ALLOPHENYLNORSTATINE-CONTAINING HIV-1 PROTEASE INHIBITORS: DESIGN, SYNTHESIS AND STRUCTURE-ACTIVITY RELATIONSHIPS FOR SELECTED P2 LIGANDS

Abdel-Rahman, Hamdy M.; El-Koussi, Nawal A.; Alkaramany, Gamal S.; Youssef, Adel F.; Kiso, Yoshiaki

doi:10.21608/bfsa.2005.65236

ALLOPHENYLNORSTATINE-CONTAINING HIV-1 PROTEASE INHIBITORS: DESIGN, SYNTHESIS AND STRUCTURE-ACTIVITY RELATIONSHIPS FOR SELECTED P2 LIGANDS

Document Type : Original Article

Authors

¹ Department of Pharmaceutical Medicinal Chemistry, Faculty of Pharmacy, Assiut University, Assiut 71526, Egypt

² Department of Medicinal Chemistry, Kyoto Pharmaceutical University, Kyoto, 607-8412 Japan

10.21608/bfsa.2005.65236

Abstract

The design and development of potent HIV protease inhibitors remain an attractive target for antiviral therapy.

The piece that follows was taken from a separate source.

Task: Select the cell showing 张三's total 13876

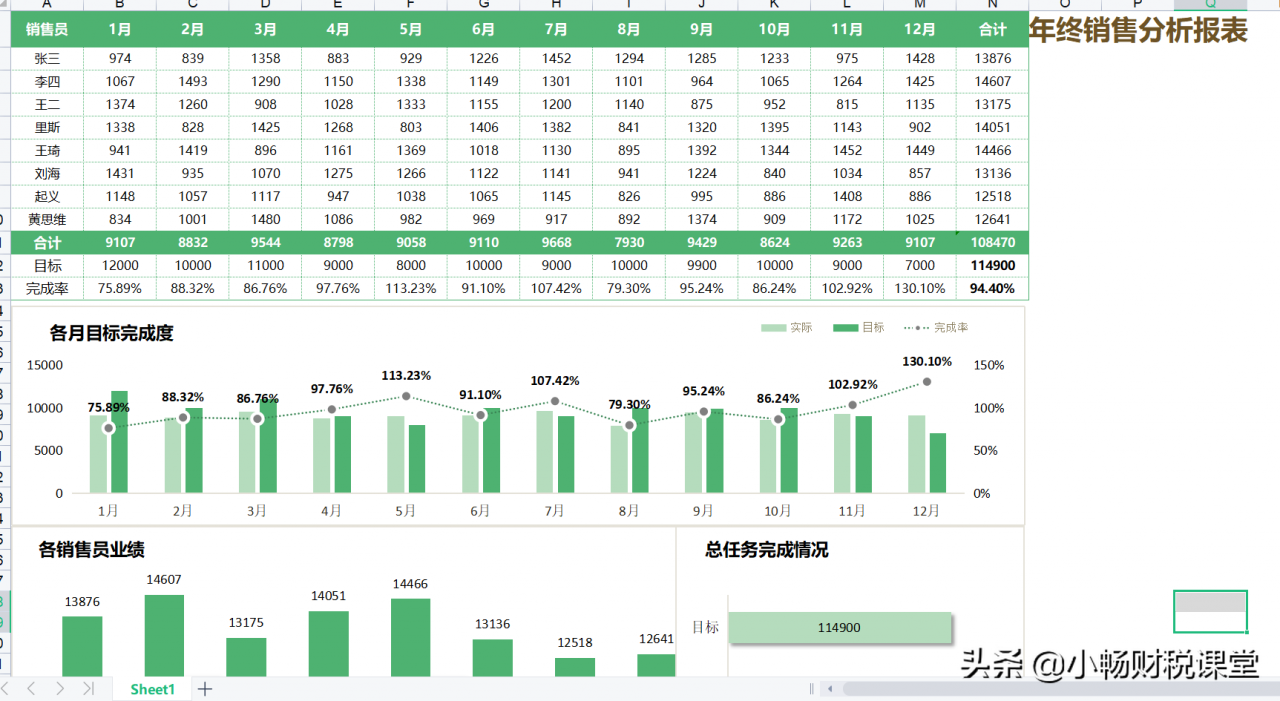Action: tap(992, 58)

A novel class of HIV protease inhibitors containing allophenylnorstatine [Apns; (2S,3S)-3-amino-2-hydroxy-4-phenylbutyric acid] as a transition state mimic have been reported. In this work we fixed P2` (as tert-butylamino or 2-methylbenzylamino) and changed P2 moiety to provide two series of dipeptide analogs. Preliminary evaluation of the activity of the synthesized derivatives were determined as percentage of enzyme inhibition at 5  M level. The results showed that the introduction of 2-methylbenzylamino moiety as P2` ligand 6a-e considerably improved HIV inhibitory activity in comparison with the tert-butyl amino analogs 5a-e. It was found that compounds in both series retained activity still less than the lead compounds KNI-577 and KNI-727.